▶ Consigne a
Recopiez le passage du texte sur les infractions sexuelles commises par des mineurs, en commençant par « Au total, 92 » et en allant jusqu'à « sexuelles non physiques. ».

▶ Texte étudié
----
Un rapport du ministère de la
Justice recense un bond de 77 % des infractions en sept ans, avec une très
large majorité de mis en cause masculins. Les 13-15 ans sont davantage
représentés, en particulier pour des faits d’exploitation sexuelle.
« Le sujet des
infractions sexuelles perpétrées par les personnes mineures est un phénomène
loin d’être marginal. » C’est ce que confirme un rapport du ministère
de la Justice paru juin dernier, qui révèle qu’en 2024, plus d’un mis en cause
sur quatre pour viol, et près d’un mis en cause sur trois pour agression
sexuelle étaient mineurs au moment des faits.
Des faits en augmentation,
comparativement à 2017, première année de référence dans le rapport, qui précise :
« Entre 2017 et 2024, le nombre de mis en cause dans une affaire
comportant au moins une infraction de violences sexuelles augmente fortement,
passant de 8 900 à 15 700. » Soit un bond de 77 % en sept
ans.
Au total, 92 100 mineurs
ont été mis en cause sur cette période pour des infractions sexuelles,
lesquelles sont classées par viol, agression sexuelle, exploitation sexuelle ou
encore violences sexuelles non physiques.
Des chiffres que la
Chancellerie explique par le contexte du mouvement « Me too » et la
libération de la parole des victimes, plus enclines désormais à signaler ces
faits, même plus antérieurs, aux services de police et de gendarmerie ainsi
qu’à la justice.
« Une réalité
fortement genrée »
----
▶ Données de l'exercice
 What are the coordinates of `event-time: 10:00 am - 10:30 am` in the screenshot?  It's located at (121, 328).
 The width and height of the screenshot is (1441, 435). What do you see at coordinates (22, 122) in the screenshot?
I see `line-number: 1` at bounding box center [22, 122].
----
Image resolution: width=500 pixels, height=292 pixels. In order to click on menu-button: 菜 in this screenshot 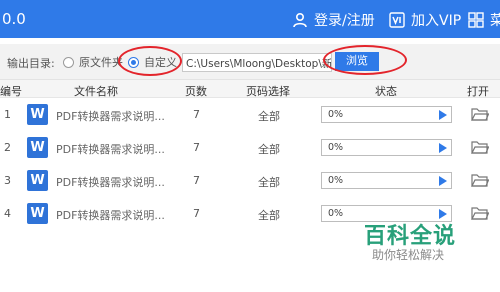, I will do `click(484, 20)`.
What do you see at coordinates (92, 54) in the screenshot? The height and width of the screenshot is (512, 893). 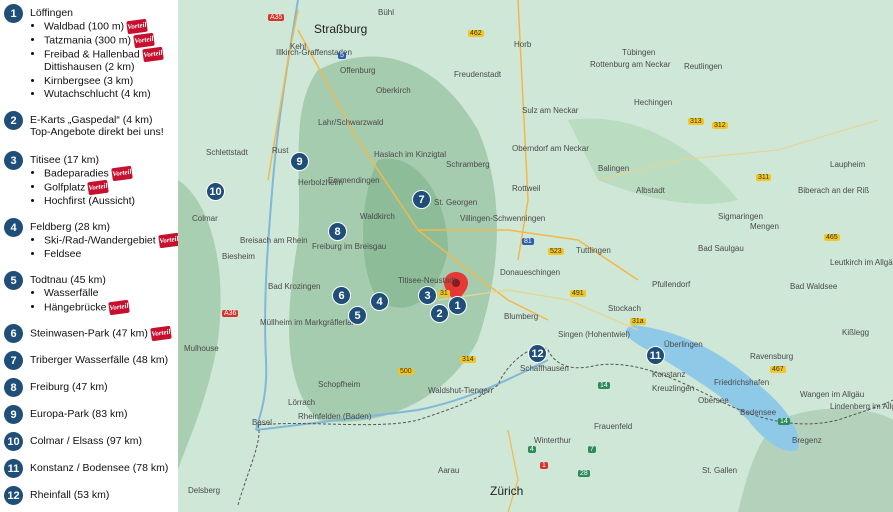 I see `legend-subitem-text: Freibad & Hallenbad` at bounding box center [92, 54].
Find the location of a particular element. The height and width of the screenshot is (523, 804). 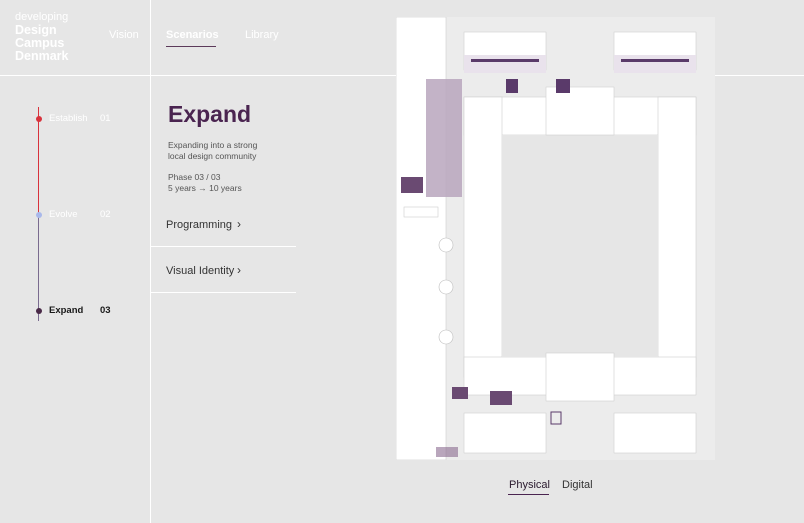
----
▶ Consigne b
Transcrivez à l'identique, dans les entrées, les lignes allant de celle qui contient « What are the » jusqu'à celle qui contient « The width and », ces deux lignes comprises.

▶ Votre réponse a
Au total, 92 100 mineurs
ont été mis en cause sur cette période pour des infractions sexuelles,
lesquelles sont classées par viol, agression sexuelle, exploitation sexuelle ou
encore violences sexuelles non physiques.

▶ Votre réponse b
 What are the coordinates of `event-time: 10:00 am - 10:30 am` in the screenshot?  It's located at (121, 328).
 The width and height of the screenshot is (1441, 435). What do you see at coordinates (22, 122) in the screenshot?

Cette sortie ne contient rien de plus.